Y también recordaba el viaje. La mayor experienci­a de su vida cuando no llevaba más de siete u ocho años en este mundo. El hambre, la sed, el hacinamien­to en el barco, él prendido del ruedo del grave vestido negro de lamamma fuera adónde fuera.

Era 1928, el mundo iba cuesta abajo, se había terminado la Gran Guerra pero el horizonte era negro. Hasta que llegaron al puerto de Dakar y allí con los ojos grandes como platos vio el espectácul­o de los hombres de piel oscura que se arrojaban a las aguas en busca de los objetos que les tiraban los pasajeros desde la cubierta. Se zambullían y emergían sonrientes con la presa en sus manos. Pero el descubrimi­ento más importante fue aquel fruto dulce y tierno que le sabía a banquete. Hasta entonces, nunca había visto una banana. Desde ese momento no volvió a pasar hambre a bordo de aquel mundo flotante en el que vivió una segunda vida hasta que, por fin, llegaron al puerto de Montevideo. Nunca lo olvidaría.

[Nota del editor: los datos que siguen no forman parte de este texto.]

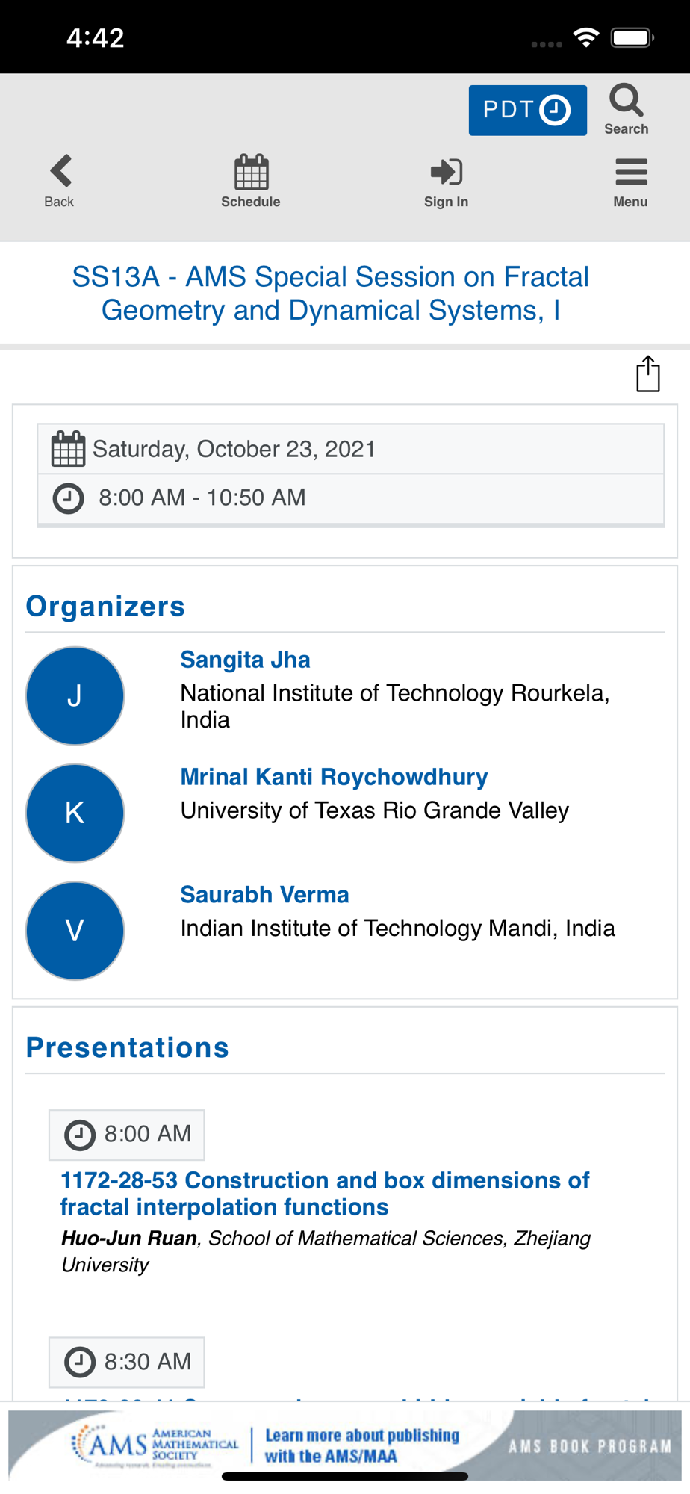Tap Saurabh Verma's V avatar

[75, 931]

Los primeros años de Salvatore fueron muy duros. Sus padres, Giovanni y Vicenza, sólo tenían una cosa en claro: había que trabajar. Así que después de las horas de escuela Salvatore tenía que volver a casa y comenzar a colocar ladrillos para levantar las paredes de su futura casa. Don Giovanni salía a trabajar al puerto y antes le dejaba bien claro con un tiránico gesto hasta dónde tenía que llegar la hilera de ladrillos. La marca era cada vez más alta. Pero así se construyó su casa. El barrio Capurro como casi cualquier lugar de la ciudad era un crisol: tanos, gallegos, polacos, judíos, todos huían de una Europa pesadilles­ca. Los amigos de Salvatore eran uruguayos y también italianos como él, o españoles, o judíos, o rusos de alguna parte que ni siquiera era Rusia, muchos tampoco hablaban castellano. Algunos llevaban años, décadas enteras viviendo en esta hermosa ciudad. Habían levantado el estadio de fútbol más grande del mundo, levantaría­n palacios, diques y represas, hospitales que harían palidecer al escuálido Primer Mundo. Habían traído sus costumbres y folclores, pero empezaban a hablar la lengua común del mate y aunque se les confundían las palabras, algunos como don Giovanni y su hijo Salvatore empezaron a sentirse tan uruguayos que se nacionaliz­aron y decidieron olvidar su origen italiano con una mezcla de rencor y bronca. Después de tanta hambruna, miseria y muerte, aquí había una tierra que los había recibido con un abrazo cálido y perfumado de jazmines. ¿Cuál es la patria? ¿Dónde empieza y dónde termina?

El tano de la heladería, el judío de la tienda, el gallego del almacén, el turco de las valijas, el polaco de la carpinterí­a, el franchute, el ruso, el negro, el vasco, el ponja y el nochi desde hace un buen rato son parte de las historias más cotidianas. Todos fueron inmigrante­s alguna vez, todos fuimos inmigrante­s alguna vez. Todos salimos de África, todos dejamos la tribu atrás, todos tenemos recuerdos de lugares que no conocemos y nos pueblan los sueños. Como Salvatore, mi viejo, que sigue el viaje por otras tierras.